This document describes the 32-bit Itty Bitty Stack Machine (IBSM), hopefully in sufficient detail as to enable a competent programmer to implement it, the virtual computer we use for operating system research and development. There are two objectives served in this design:
1. The virtual computer must be fast, that is, it should be capable of emulation at a raw speed not slower than 10% of the host native hardware.
2. It must be simple, so that not very much host code is needed to implement it.
The initial IBSM implementation, written in HyperTalk compiled to 68000 code emulated in the MacOS PowerPC emulator, is neither fast nor simple. However, it does provide a lot of debugging facilities that would not be present in the production implementation.
The first implementation had a very clumsy tagged address mechanism
to support multiple address segments. That has been removed and simplified,
so all memory addresses are now offset from a single Base Register.

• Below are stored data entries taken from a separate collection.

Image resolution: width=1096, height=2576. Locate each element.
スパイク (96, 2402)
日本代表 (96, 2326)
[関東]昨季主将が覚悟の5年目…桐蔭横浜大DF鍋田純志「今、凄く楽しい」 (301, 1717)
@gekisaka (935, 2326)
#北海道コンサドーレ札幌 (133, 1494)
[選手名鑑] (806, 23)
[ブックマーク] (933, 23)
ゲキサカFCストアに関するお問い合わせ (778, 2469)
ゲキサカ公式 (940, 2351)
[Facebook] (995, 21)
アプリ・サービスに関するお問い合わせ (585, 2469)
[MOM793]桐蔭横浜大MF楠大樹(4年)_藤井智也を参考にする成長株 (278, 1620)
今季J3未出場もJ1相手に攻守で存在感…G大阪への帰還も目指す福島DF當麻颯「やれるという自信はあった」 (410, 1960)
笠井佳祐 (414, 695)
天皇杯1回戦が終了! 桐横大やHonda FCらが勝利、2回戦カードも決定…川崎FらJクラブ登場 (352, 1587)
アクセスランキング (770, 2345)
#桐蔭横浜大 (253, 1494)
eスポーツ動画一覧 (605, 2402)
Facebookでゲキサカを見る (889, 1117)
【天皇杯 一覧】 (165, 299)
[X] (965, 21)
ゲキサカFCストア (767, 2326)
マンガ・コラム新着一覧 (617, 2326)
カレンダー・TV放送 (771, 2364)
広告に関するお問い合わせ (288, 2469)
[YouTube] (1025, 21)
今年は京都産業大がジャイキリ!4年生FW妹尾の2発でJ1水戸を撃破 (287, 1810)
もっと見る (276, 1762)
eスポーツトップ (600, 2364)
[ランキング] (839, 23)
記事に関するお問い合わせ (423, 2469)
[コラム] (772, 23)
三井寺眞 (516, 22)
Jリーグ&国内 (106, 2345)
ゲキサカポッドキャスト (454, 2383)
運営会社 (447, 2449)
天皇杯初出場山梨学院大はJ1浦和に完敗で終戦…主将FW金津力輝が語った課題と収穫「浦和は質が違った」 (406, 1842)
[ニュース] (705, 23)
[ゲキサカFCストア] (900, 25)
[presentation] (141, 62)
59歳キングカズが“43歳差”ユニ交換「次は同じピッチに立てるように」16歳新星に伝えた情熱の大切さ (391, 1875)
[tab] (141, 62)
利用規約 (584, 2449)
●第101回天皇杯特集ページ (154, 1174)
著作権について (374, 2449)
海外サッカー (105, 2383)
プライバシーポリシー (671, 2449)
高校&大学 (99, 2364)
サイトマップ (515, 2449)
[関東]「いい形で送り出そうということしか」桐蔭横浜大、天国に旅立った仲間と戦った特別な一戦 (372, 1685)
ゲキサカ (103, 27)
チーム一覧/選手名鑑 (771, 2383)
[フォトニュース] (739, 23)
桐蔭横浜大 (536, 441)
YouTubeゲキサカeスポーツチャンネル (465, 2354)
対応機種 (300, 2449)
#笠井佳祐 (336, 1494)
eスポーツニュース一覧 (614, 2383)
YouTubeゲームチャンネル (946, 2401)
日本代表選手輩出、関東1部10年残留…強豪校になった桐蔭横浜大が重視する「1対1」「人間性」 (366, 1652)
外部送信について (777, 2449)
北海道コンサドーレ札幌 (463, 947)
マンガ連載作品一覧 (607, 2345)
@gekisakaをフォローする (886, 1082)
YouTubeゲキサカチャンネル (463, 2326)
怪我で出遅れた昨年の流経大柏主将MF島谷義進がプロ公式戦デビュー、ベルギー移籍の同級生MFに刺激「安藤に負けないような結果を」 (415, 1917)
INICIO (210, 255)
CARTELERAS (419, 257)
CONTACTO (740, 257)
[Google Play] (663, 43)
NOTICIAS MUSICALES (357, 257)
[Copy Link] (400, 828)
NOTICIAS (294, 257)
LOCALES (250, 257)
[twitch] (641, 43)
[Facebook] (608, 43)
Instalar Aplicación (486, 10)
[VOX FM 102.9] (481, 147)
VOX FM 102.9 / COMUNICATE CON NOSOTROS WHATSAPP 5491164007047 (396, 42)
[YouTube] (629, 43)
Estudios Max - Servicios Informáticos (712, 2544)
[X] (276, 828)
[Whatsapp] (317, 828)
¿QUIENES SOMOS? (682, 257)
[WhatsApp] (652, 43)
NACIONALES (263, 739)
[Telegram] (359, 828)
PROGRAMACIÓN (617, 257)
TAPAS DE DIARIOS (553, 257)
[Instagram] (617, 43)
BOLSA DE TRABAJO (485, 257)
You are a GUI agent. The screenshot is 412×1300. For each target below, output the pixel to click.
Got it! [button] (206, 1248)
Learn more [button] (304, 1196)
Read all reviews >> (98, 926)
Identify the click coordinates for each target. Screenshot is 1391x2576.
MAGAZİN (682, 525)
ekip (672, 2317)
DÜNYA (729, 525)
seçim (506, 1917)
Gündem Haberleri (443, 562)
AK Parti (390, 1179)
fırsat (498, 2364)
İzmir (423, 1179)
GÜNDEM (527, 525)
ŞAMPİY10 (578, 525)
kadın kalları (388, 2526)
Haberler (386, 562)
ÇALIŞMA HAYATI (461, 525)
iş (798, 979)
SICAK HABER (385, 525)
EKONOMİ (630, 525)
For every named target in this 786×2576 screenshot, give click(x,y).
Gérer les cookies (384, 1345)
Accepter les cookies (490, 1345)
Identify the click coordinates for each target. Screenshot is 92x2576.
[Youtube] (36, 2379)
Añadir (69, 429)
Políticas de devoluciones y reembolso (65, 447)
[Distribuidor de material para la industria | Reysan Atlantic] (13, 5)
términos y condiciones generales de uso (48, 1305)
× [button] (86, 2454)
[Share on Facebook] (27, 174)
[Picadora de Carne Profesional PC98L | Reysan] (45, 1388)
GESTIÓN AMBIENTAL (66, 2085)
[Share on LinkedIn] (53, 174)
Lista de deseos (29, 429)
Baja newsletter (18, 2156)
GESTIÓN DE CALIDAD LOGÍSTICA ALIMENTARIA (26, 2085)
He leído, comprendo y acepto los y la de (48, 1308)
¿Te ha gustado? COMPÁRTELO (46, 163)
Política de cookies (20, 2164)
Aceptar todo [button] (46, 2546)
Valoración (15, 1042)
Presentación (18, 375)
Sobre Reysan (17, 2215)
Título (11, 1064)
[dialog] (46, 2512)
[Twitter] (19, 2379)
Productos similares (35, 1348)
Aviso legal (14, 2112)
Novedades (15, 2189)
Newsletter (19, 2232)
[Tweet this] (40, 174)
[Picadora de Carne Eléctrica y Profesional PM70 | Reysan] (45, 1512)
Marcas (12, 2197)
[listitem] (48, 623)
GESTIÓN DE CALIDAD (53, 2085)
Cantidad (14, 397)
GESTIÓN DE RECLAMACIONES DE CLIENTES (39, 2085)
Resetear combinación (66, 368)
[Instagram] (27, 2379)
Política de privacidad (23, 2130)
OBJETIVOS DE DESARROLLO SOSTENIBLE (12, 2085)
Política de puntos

There
is now only one load and one store instruction, for local frame-based access,
and a couple conversion operators for converting that to Base-Register
form and back.
The peripheral hardware is idealized to simplify the system management of it:
The Keyboard provides keypress interrupts with ASCII data and the real-time state of modifier keys.Because the architecture is word-addressed, Endianness is not normally a concern to the programmer. However, character strings are stored in sequential bytes in the host-defined endian order. The IBSM has a special shift operation that extracts and inserts bytes in the correct position for the underlying hardware, completely transparently to the software. The software can of course test for endianness, but except for importing cross-platform program files, this is not necessary.
The Mouse provides button interrupts and real-time position information, relative to the virtual screen.
The Screen maintains its own buffer and supports four high-level graphical operations, plus the ability to set rectangle-based clipping regions.
The virtual Disk drive is sector-mapped direct-memory transfer, with interrupt on completion.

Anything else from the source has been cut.